All data were analyzed on the assumption that the survey responses were collected from ALS patients or caregivers acting on behalf of the patient, and no methods were set up to differentiate between these two groups. The survey stated that caregivers were allowed to assist patients in their responses, since the disabilities associated with advanced ALS could be a barrier to independent survey participation. It was a goal of the authors to include as many ALS patients as were able to participate, despite potential physical limitations, therefore potentially reducing ascertainment bias of patients whose disease course was not advanced or advancing slowly. Responses relied on patient recall of discussions by healthcare providers and the healthcare provider “genetic counselor” was not defined as a masters-trained clinician. Numerous univariate tests were performed without correction for family-wise error rate, and a number of statistically significant findings may be due to chance alone. However, due to the exploratory nature of this research, as less stringent p value was utilized during data analysis.

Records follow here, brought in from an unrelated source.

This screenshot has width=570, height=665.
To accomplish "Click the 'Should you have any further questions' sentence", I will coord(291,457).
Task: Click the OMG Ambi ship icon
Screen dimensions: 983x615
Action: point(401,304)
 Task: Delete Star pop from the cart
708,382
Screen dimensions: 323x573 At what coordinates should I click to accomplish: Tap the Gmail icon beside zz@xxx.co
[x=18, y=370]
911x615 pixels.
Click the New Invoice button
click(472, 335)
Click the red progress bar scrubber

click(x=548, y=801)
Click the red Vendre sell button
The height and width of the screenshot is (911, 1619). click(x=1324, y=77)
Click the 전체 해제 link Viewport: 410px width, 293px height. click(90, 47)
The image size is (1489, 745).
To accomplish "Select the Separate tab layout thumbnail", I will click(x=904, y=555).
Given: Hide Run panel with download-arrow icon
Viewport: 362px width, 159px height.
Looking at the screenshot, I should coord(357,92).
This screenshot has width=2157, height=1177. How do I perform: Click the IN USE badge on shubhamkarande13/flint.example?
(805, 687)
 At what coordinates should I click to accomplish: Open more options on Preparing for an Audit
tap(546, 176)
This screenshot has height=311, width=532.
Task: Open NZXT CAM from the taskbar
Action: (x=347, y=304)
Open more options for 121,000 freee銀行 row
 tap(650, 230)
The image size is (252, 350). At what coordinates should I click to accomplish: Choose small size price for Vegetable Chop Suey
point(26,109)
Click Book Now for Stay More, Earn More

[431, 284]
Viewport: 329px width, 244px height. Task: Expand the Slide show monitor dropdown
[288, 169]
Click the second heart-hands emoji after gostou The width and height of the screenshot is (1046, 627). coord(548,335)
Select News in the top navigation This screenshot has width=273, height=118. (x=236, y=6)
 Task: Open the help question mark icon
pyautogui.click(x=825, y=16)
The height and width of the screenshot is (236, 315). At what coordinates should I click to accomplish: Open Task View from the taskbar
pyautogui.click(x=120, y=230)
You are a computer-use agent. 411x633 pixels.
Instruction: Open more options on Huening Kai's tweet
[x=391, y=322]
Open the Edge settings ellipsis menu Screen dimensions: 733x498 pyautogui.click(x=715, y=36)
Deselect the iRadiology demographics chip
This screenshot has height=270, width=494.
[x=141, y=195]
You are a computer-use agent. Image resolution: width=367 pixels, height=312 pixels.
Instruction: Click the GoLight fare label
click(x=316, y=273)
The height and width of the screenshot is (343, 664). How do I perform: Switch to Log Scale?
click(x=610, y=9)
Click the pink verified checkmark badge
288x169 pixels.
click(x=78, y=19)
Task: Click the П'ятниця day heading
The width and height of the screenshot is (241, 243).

This survey was distributed electronically to only those ALS patients registered with the CDC; ATSDR registry, which is introduced to patients receiving care at a certified MDA or ALSA treatment center, which is a minority of all ALS patients (Mehta et al. 2014). Our results could reflect an ascertainment bias of a skewed population of ALS patients who are actively engaged with research participation and potentially more receptive to new technologies such as genetic testing. If our survey reached a broader spectrum of ALS patients in all care settings, patient attitudes toward genetic testing may have been less positive.

Practice Implications

These data suggest that a majority of ALS patients have a favorable attitude towards genetic testing, and feel that it should be available to all patients. However, only about 1/3 of survey respondents reported being offered testing. Development of practice guidelines for genetic testing in ALS, to include the routine offer of genetic counseling, may result in broader and more consistent access to this service. ALS genetic testing should be offered in the context of genetic counseling protocol and results disclosed by trained personnel. As the genetics of ALS continues to be elucidated and translated into advances in clinical care, there will be an increasing need to incorporate genetic testing and counseling into the management of ALS.

Research Recommendations

Further research is needed to study the impact of genetic testing in ALS. Our data suggest that ALS patients generally have a favorable attitude towards testing, but further exploration of specific subgroups may inform genetic testing and counseling in challenging cases, such as those patients who receive inconclusive results, those with a positive family history who test negative, and those who with a negative family history who test positive.

Below is the link to the electronic supplementary material.

Compliance with Ethical Standards

Ethical Statement

Funding for this project was provided by the National Society of Genetic Counselors Neurogenetics Special Interest Group.

Conflict of Interest

Authors Wagner, Nagaraja, Allain, Quick, Kolb and Roggenbuck declare they have no conflict of interest.

Human Studies and Informed Consent

All procedures followed were in accordance with the ethical standards of the responsible committee on human experimentation (institutional and national) and with the Helsinki Declaration of 1975, as revised in 2000 (5). Informed consent was obtained from all patients for being included in the study.

Animal Studies

No animal studies were carried out by the authors for this article.